Presentato a Bari “Nove giorni al Cairo” il docufilm su Giulio Regeni

Roma – “Nove giorni al Cairo” è un docufilm su Giulio Regeni di Carlo Bonini e Giuliano Foschini, con la collaborazione di 42mo Parallelo.

Il 25 gennaio 2016, anniversario della rivoluzione di piazza Tahrir, il ricercatore italiano Giulio Regeni esce dalla sua casa nella capitale egiziana: non farà mai più ritorno.

Sulla sua morte, nonostante gli sforzi della Magistratura italiana e le proteste della società civile, il regime egiziano non ha ancora fornito risposte soddisfacenti.

Il docufilm, scritto da Diana Ligorio, ricostruisce nei dettagli un caso di cui si occuperà tutto il mondo.

Presentato nei giorni scorsi al Bari international film festival come evento speciale, il film racconta in poco meno di un’ora cosa accadde dal 25 gennaio, giorno in cui Regeni fu rapito, al 3 febbraio 2017, giorno in cui venne ritrovato su una strada di periferia del Cairo.

Il docufilm è stato realizzato dal quotidiano Repubblica, sul cui sito è disponibile in versione webserie in 5 puntate.

Gli autori hanno raccolto testimonianze e materiali inediti e li hanno montati in modo sobrio e rispettoso del dolore dei familiari, che compaiono in varie sequenze.

Si tratta di un tentativo di fare luce su una vicenda complessa riportando i fatti senza indugiare sugli aspetti emotivi.

Così la recensione del sito MyMovies: “Il valore del film, scritto da Diana Ligorio e girato da Alain Zika e Alessandro D’Elista, sta anche nel riuscire a rendere un contenuto tanto fondamentale visivamente interessante”.

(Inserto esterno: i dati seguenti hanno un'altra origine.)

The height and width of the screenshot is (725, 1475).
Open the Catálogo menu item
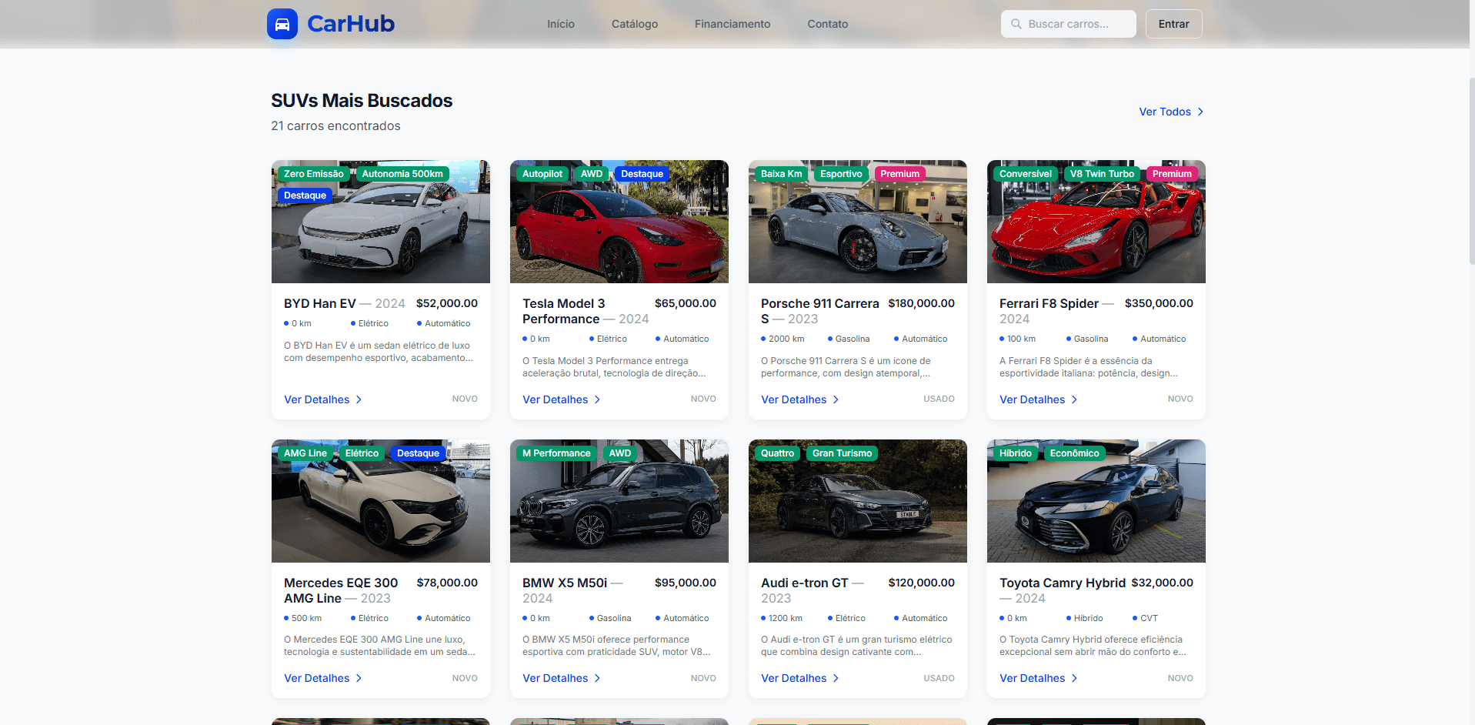(634, 24)
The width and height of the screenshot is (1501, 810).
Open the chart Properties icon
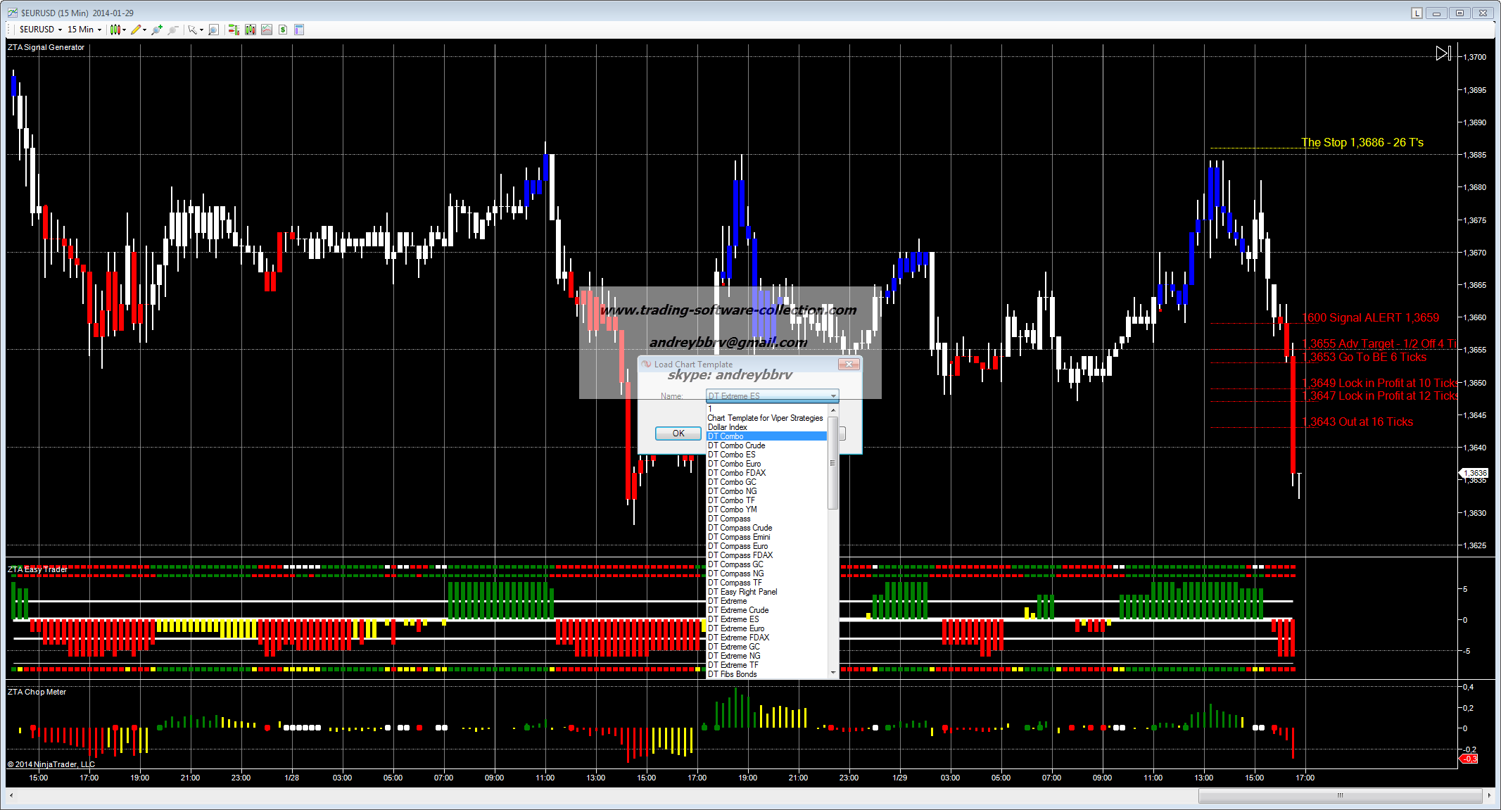coord(299,30)
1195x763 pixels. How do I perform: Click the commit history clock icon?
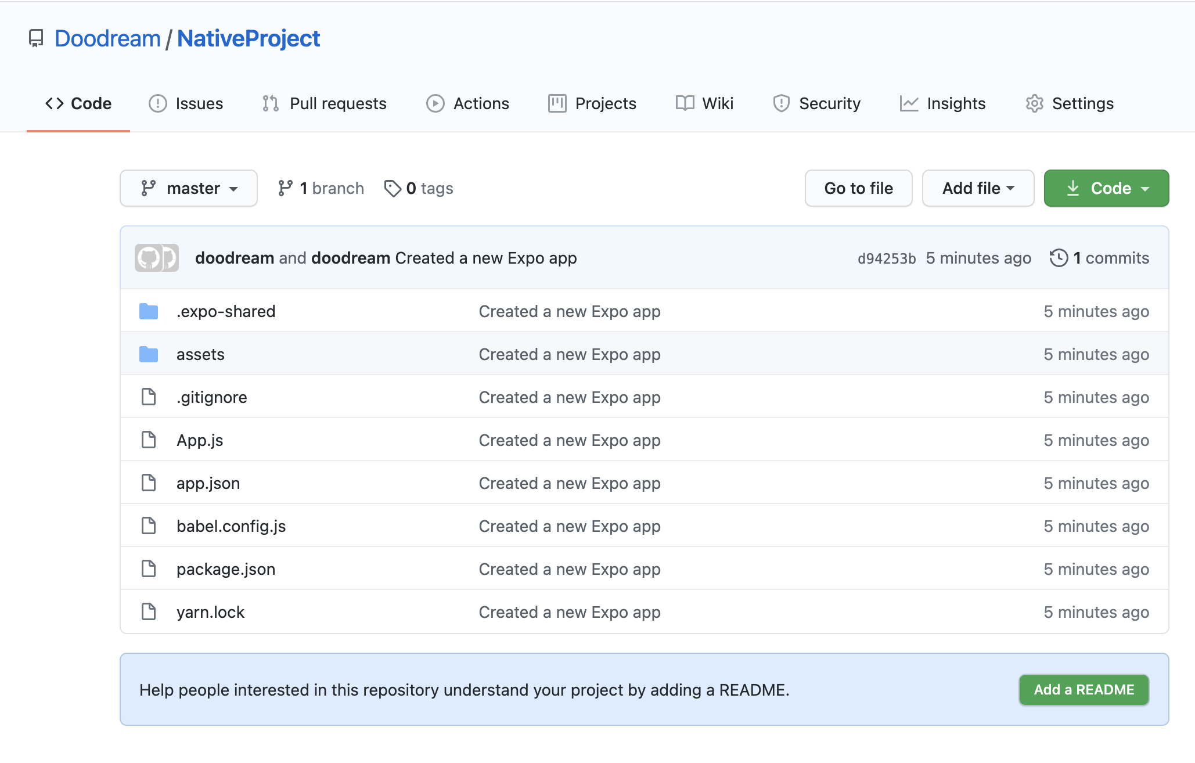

“Un ottimo equilibrio di forma e sostanza, tutt’altro che scontato, con una telecamera che volutamente indugia sui volti, quelli dei genitori di Giulio, come quelli di figure che finora non si erano espresse sul caso, come il medico legale. La sfida, spiega Bonini, era contaminare il linguaggio delle immagini con la forza documentaria”.